Shortly after, these walking corpses begin to terrorize the visitors usually by overpowering them in numbers and eating their flesh (but not necessarily in that order). As a viewer you might feel cheated in some respect as we’re never really given any kind of story of substance. Mainly it become a setup for these “Monk-robed cretins to attacks the visitors in the most ridiculously meandering ways (in fact you might even say frustrating as to the way victims are frozen in their tracks and overcome). The premise becomes a mute issue as we are taken more with the high level of violence exploited in full Italian blood red glory. Yep, this film moves from a silly looking zombie film into a flesh eating high gore production. Each of the kills usually ends in close-ups of the zombies tearing their flesh off, eating it, and sharing with the others…cool eh? But wait their is more!

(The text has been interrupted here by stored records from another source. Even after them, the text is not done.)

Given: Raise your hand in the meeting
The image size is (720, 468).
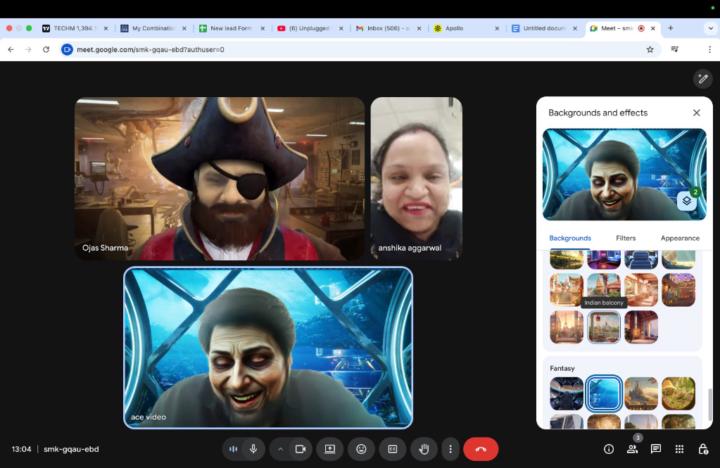Looking at the screenshot, I should click(x=424, y=449).
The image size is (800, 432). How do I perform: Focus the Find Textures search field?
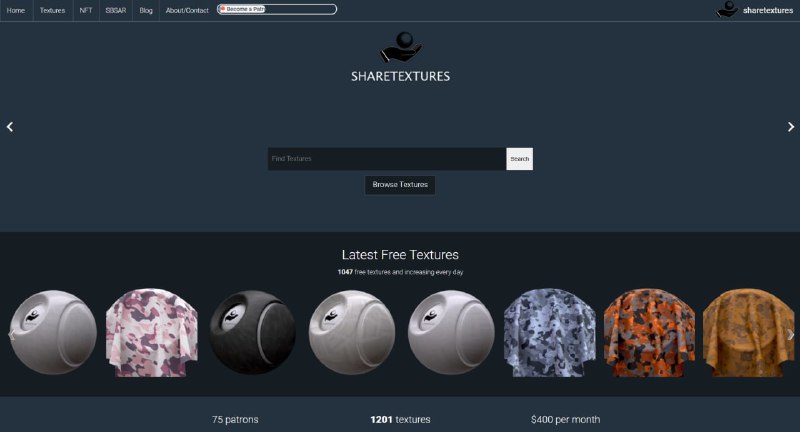click(387, 159)
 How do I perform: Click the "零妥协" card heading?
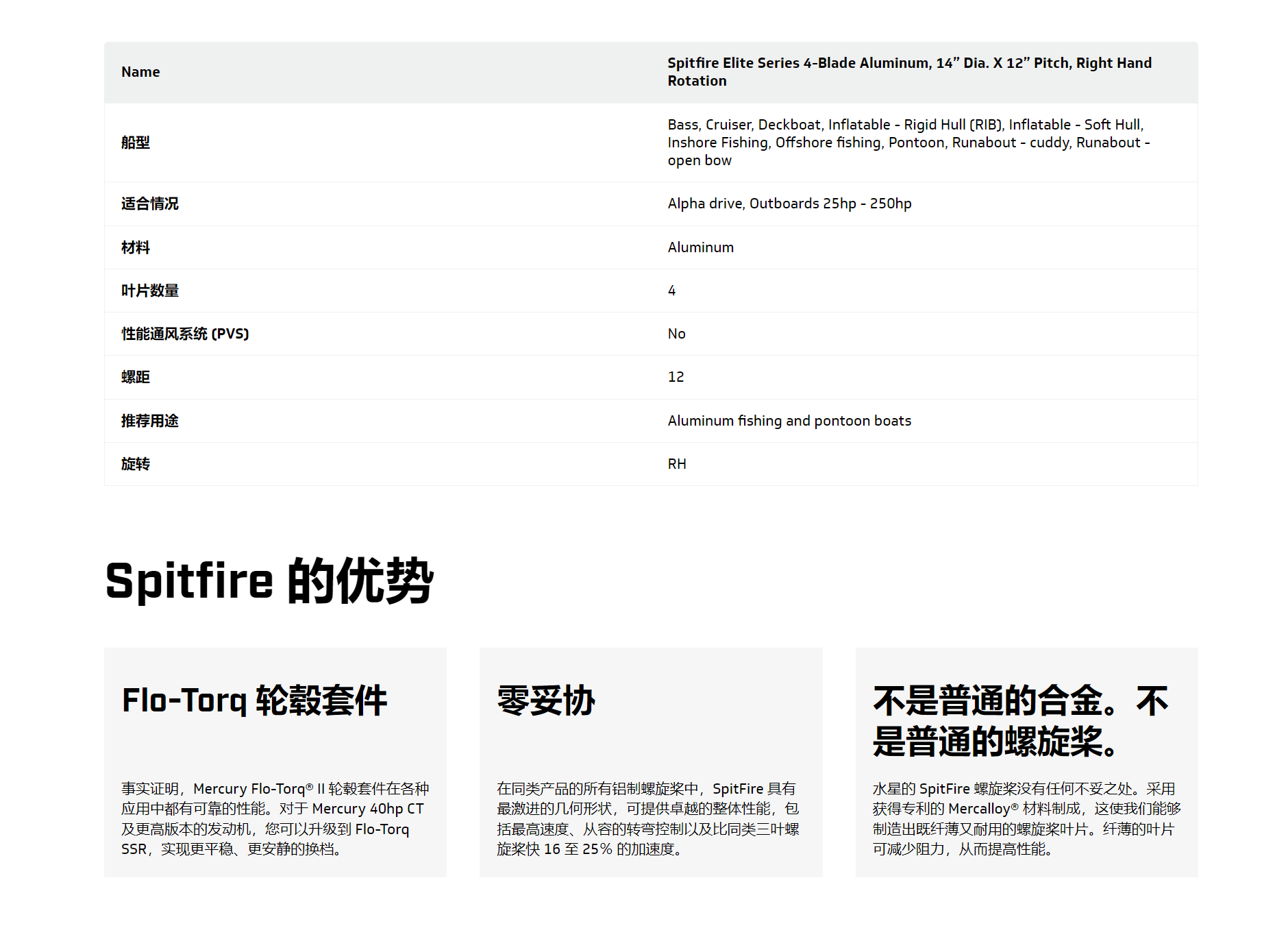(x=546, y=700)
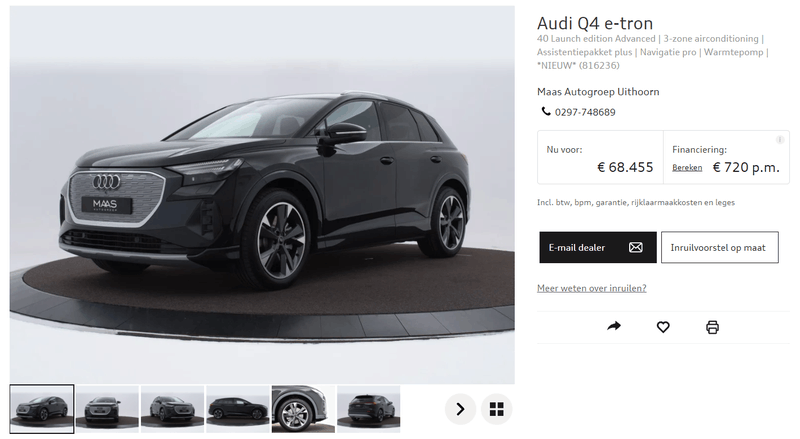Add car to favorites with heart icon
The width and height of the screenshot is (800, 439).
point(663,327)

Yep, the most disturbing aspect comes in the form of Michael , the son of one of the visiting couples (sorry …name alludes me). Actor Peter Bark plays the role of a 10 year old (who is obviously more in his 30’s). Putting aside the fact this kid is odd looking and creepy to begin with, is the sleazy nature of his relationship with his mother who coddles him to the point of uncomfortable. In one scene we are exposed to their rather incestuous relationship as she offers up her breast like she might with a new-born. Then taking it another level he begins to fondle her genitals. This escalates into a what I’m calling the grand finale of sleaziness in the last act. But for new viewers, I’m going to save that bit for your own experience.

Burial Ground falls into many descriptive classifications that make this a movie worth exploring. It’s moronic, its visually interesting, its extreme, its dorky (and because of that funny???) and it really is one of the great earlier gorefest zombie films. I would have to say in many ways it’s the kind of product I’ve seen influence others that have gone onto better storylines. Andrea Bianchi may have been confused, short budgeted or just lost site along the way of his film, but with that said he also has left us one unique and oddly satisfying product far beyond the modern releases of zombie films. If you like Italian zombie films, then make sure to at least see this one once for your recollection of the movie behind those famous art house images.